Sin embargo, su padre no le permitió salir de la habitación. La sostuvo en sus brazos durante un rato, después la sentó en su propia silla, se apoyó en la pared y la miró con tristeza. Se limitó a callar, sin siquiera consolarla, solo mirarla.

Cuando finalmente logró dominarse, él le tendió un pañuelo para que pudiera secarse las lágrimas. Aún se le escaparon algunos sollozos, pero al fin su padre se inclinó sobre ella y apoyó la cabeza de la muchacha sobre su sotana en gesto protector.

—¿Por qué? —se limitó a susurrar ella.

—No sé lo que le ha ocurrido a Pierluigi en los últimos tiempos…

Mamma

—Sí, lo sé, desde que vuestra madre se mudó… A mí también me duele. Algún día entenderás por qué he tenido que heriros y desilusionaros tanto a vuestra madre y a todos vosotros…

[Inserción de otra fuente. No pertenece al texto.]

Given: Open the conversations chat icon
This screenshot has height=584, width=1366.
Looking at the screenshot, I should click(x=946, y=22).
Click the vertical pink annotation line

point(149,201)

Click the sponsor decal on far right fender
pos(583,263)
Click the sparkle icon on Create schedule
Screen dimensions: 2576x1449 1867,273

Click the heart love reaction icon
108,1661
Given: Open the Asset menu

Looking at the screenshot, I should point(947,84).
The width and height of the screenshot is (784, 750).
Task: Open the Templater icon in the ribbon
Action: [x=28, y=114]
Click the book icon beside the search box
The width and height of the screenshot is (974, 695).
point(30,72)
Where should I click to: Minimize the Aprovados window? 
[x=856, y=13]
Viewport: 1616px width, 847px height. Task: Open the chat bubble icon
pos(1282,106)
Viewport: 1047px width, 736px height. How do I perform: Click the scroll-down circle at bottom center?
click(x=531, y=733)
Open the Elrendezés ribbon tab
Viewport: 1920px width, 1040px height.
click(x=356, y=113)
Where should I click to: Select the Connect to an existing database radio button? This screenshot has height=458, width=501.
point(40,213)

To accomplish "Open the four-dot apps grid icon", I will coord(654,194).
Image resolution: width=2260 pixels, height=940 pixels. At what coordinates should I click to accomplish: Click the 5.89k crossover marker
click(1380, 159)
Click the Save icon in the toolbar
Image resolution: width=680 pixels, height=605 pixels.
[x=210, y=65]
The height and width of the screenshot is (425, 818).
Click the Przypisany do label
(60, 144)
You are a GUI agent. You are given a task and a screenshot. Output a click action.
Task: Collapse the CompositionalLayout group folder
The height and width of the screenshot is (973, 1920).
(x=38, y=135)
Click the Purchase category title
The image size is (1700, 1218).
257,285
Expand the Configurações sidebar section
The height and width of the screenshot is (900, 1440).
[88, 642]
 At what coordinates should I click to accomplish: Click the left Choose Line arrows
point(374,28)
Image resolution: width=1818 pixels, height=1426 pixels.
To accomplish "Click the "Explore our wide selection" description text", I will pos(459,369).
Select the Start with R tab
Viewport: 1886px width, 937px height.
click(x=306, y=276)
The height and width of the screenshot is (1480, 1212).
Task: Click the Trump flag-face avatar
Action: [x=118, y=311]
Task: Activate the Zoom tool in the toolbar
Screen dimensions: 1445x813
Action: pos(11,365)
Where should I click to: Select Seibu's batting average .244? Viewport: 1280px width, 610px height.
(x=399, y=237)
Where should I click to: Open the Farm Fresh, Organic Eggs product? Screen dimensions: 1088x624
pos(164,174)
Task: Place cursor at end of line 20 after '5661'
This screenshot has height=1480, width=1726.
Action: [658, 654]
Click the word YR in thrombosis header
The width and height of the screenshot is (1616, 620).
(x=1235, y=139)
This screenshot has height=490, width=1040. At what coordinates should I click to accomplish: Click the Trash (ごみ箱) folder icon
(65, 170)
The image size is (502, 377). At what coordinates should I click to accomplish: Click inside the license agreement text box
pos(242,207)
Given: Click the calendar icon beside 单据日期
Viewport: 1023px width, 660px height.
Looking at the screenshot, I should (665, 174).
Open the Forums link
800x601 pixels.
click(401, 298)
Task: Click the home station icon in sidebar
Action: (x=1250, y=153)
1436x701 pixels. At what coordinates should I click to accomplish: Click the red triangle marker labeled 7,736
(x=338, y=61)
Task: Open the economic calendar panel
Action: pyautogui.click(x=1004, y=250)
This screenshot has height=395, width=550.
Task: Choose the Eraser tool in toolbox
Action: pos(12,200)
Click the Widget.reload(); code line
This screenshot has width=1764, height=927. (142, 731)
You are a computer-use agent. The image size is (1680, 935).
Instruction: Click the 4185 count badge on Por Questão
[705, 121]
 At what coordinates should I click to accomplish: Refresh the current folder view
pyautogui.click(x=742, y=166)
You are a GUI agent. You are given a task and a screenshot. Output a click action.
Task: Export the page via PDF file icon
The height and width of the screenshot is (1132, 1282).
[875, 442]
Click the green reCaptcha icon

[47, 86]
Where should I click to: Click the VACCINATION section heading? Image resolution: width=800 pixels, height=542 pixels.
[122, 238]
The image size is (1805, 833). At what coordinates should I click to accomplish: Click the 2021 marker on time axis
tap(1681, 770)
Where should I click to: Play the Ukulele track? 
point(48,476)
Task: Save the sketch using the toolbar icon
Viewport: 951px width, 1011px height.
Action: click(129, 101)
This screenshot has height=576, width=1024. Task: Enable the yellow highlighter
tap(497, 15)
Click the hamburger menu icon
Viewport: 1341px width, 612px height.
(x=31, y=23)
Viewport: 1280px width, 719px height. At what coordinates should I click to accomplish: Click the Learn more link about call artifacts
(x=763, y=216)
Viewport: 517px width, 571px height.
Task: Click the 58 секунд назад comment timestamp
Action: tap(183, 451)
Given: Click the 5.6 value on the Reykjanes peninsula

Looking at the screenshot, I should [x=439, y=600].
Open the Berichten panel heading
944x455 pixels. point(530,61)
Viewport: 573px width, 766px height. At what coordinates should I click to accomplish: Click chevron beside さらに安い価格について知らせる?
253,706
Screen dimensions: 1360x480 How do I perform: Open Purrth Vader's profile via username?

—Pierluigi me da miedo —sollozó ella.

—Ten cuidado de no quedarte nunca a solas con él, y presta atención a Ranuccio: no debe acabar como Paolo —la voz de su padre se había vuelto quebradiza, y parecía a punto de fallarle en cualquier momento—. Pierluigi estuvo a punto de costarle la vida a tu madre al nacer, y tuvimos que enviar a Tiberio, tu hermanastro, al convento, porque Pierluigi no lo dejaba tranquilo.

Siguieron abrazados durante largo rato. Después, él le permitió permanecer en casa de su madre hasta la boda.